▶ WORK ORDER: An exact retyping of every record is required.

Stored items
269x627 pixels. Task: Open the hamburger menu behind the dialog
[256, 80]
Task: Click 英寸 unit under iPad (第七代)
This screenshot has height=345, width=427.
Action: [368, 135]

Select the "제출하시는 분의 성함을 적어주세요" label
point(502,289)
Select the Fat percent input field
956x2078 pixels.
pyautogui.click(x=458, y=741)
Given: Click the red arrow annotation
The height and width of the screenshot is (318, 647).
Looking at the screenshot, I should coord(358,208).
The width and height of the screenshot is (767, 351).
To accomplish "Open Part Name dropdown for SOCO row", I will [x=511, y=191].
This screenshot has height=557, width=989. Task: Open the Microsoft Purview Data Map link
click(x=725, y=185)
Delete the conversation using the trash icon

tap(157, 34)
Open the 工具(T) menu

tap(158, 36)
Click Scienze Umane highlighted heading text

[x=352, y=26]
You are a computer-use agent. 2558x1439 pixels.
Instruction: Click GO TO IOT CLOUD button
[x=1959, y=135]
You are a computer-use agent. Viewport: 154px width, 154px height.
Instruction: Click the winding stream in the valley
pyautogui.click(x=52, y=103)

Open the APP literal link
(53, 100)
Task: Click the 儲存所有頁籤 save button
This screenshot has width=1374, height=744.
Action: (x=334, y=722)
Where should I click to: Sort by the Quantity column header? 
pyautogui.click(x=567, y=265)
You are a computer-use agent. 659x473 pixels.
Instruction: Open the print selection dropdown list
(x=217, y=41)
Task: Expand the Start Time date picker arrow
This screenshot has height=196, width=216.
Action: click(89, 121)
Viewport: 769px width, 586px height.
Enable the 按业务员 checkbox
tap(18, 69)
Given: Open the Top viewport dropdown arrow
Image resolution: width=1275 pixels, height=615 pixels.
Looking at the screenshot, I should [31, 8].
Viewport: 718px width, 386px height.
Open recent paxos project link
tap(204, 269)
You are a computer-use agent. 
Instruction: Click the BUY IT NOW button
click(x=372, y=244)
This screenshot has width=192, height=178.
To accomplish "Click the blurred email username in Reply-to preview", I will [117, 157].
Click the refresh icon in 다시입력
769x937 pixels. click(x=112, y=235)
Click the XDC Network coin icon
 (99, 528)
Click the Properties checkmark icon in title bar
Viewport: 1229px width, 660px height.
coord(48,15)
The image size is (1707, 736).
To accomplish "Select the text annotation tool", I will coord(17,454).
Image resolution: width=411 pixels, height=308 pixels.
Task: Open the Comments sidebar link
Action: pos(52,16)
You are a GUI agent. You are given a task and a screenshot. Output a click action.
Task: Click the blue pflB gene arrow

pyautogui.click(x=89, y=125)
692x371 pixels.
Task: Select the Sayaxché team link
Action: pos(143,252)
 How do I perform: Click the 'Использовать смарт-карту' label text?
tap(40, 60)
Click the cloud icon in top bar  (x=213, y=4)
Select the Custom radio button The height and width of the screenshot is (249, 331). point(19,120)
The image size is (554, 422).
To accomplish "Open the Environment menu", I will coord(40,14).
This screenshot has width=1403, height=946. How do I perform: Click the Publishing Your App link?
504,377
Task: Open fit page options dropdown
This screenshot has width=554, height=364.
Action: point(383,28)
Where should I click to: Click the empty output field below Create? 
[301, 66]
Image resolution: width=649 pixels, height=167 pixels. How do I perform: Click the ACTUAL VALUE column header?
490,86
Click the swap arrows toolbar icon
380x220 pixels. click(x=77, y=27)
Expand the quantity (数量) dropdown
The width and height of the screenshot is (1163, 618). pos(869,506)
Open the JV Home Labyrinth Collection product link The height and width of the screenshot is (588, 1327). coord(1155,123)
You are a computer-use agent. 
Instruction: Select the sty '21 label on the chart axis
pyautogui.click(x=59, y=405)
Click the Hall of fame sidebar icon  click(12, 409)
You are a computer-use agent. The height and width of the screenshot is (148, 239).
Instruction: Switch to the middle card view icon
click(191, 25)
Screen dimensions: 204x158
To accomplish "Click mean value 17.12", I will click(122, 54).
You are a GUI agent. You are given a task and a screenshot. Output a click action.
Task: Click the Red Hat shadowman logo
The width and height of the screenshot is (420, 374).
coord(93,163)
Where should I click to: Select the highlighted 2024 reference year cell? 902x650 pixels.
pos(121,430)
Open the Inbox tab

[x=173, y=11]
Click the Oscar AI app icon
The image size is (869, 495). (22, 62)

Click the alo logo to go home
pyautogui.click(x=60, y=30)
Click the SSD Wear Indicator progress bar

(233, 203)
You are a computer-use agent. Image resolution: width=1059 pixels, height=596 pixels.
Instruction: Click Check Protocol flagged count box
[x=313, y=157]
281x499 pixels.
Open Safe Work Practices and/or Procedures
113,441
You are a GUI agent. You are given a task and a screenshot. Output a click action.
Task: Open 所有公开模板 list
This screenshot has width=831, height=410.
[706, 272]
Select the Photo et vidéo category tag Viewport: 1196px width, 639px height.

▶ FINAL ANSWER:
269x627 pixels. Task: Open the hamburger menu behind the dialog
[256, 80]
Task: Click 英寸 unit under iPad (第七代)
This screenshot has height=345, width=427.
Action: [368, 135]

Select the "제출하시는 분의 성함을 적어주세요" label
point(502,289)
Select the Fat percent input field
956x2078 pixels.
pyautogui.click(x=458, y=741)
Given: Click the red arrow annotation
The height and width of the screenshot is (318, 647).
Looking at the screenshot, I should coord(358,208).
The width and height of the screenshot is (767, 351).
To accomplish "Open Part Name dropdown for SOCO row", I will [x=511, y=191].
This screenshot has height=557, width=989. Task: Open the Microsoft Purview Data Map link
click(x=725, y=185)
Delete the conversation using the trash icon

tap(157, 34)
Open the 工具(T) menu

tap(158, 36)
Click Scienze Umane highlighted heading text

[x=352, y=26]
You are a computer-use agent. 2558x1439 pixels.
Instruction: Click GO TO IOT CLOUD button
[x=1959, y=135]
You are a computer-use agent. Viewport: 154px width, 154px height.
Instruction: Click the winding stream in the valley
pyautogui.click(x=52, y=103)

Open the APP literal link
(53, 100)
Task: Click the 儲存所有頁籤 save button
This screenshot has width=1374, height=744.
Action: (x=334, y=722)
Where should I click to: Sort by the Quantity column header? 
pyautogui.click(x=567, y=265)
You are a computer-use agent. 659x473 pixels.
Instruction: Open the print selection dropdown list
(x=217, y=41)
Task: Expand the Start Time date picker arrow
This screenshot has height=196, width=216.
Action: click(89, 121)
Viewport: 769px width, 586px height.
Enable the 按业务员 checkbox
tap(18, 69)
Given: Open the Top viewport dropdown arrow
Image resolution: width=1275 pixels, height=615 pixels.
Looking at the screenshot, I should [31, 8].
Viewport: 718px width, 386px height.
Open recent paxos project link
tap(204, 269)
You are a computer-use agent. 
Instruction: Click the BUY IT NOW button
click(x=372, y=244)
This screenshot has width=192, height=178.
To accomplish "Click the blurred email username in Reply-to preview", I will [117, 157].
Click the refresh icon in 다시입력
769x937 pixels. click(x=112, y=235)
Click the XDC Network coin icon
 (99, 528)
Click the Properties checkmark icon in title bar
Viewport: 1229px width, 660px height.
coord(48,15)
The image size is (1707, 736).
To accomplish "Select the text annotation tool", I will coord(17,454).
Image resolution: width=411 pixels, height=308 pixels.
Task: Open the Comments sidebar link
Action: pos(52,16)
You are a GUI agent. You are given a task and a screenshot. Output a click action.
Task: Click the blue pflB gene arrow

pyautogui.click(x=89, y=125)
692x371 pixels.
Task: Select the Sayaxché team link
Action: pos(143,252)
 How do I perform: Click the 'Использовать смарт-карту' label text?
tap(40, 60)
Click the cloud icon in top bar  (x=213, y=4)
Select the Custom radio button The height and width of the screenshot is (249, 331). point(19,120)
The image size is (554, 422).
To accomplish "Open the Environment menu", I will coord(40,14).
This screenshot has width=1403, height=946. How do I perform: Click the Publishing Your App link?
504,377
Task: Open fit page options dropdown
This screenshot has width=554, height=364.
Action: point(383,28)
Where should I click to: Click the empty output field below Create? 
[301, 66]
Image resolution: width=649 pixels, height=167 pixels. How do I perform: Click the ACTUAL VALUE column header?
490,86
Click the swap arrows toolbar icon
380x220 pixels. click(x=77, y=27)
Expand the quantity (数量) dropdown
The width and height of the screenshot is (1163, 618). pos(869,506)
Open the JV Home Labyrinth Collection product link The height and width of the screenshot is (588, 1327). coord(1155,123)
You are a computer-use agent. 
Instruction: Select the sty '21 label on the chart axis
pyautogui.click(x=59, y=405)
Click the Hall of fame sidebar icon  click(12, 409)
You are a computer-use agent. The height and width of the screenshot is (148, 239).
Instruction: Switch to the middle card view icon
click(191, 25)
Screen dimensions: 204x158
To accomplish "Click mean value 17.12", I will click(122, 54).
You are a GUI agent. You are given a task and a screenshot. Output a click action.
Task: Click the Red Hat shadowman logo
The width and height of the screenshot is (420, 374).
coord(93,163)
Where should I click to: Select the highlighted 2024 reference year cell? 902x650 pixels.
pos(121,430)
Open the Inbox tab

[x=173, y=11]
Click the Oscar AI app icon
The image size is (869, 495). (22, 62)

Click the alo logo to go home
pyautogui.click(x=60, y=30)
Click the SSD Wear Indicator progress bar

(233, 203)
You are a computer-use agent. Image resolution: width=1059 pixels, height=596 pixels.
Instruction: Click Check Protocol flagged count box
[x=313, y=157]
281x499 pixels.
Open Safe Work Practices and/or Procedures
113,441
You are a GUI agent. You are given a task and a screenshot. Output a click action.
Task: Open 所有公开模板 list
This screenshot has width=831, height=410.
[706, 272]
Select the Photo et vidéo category tag Viewport: 1196px width, 639px height.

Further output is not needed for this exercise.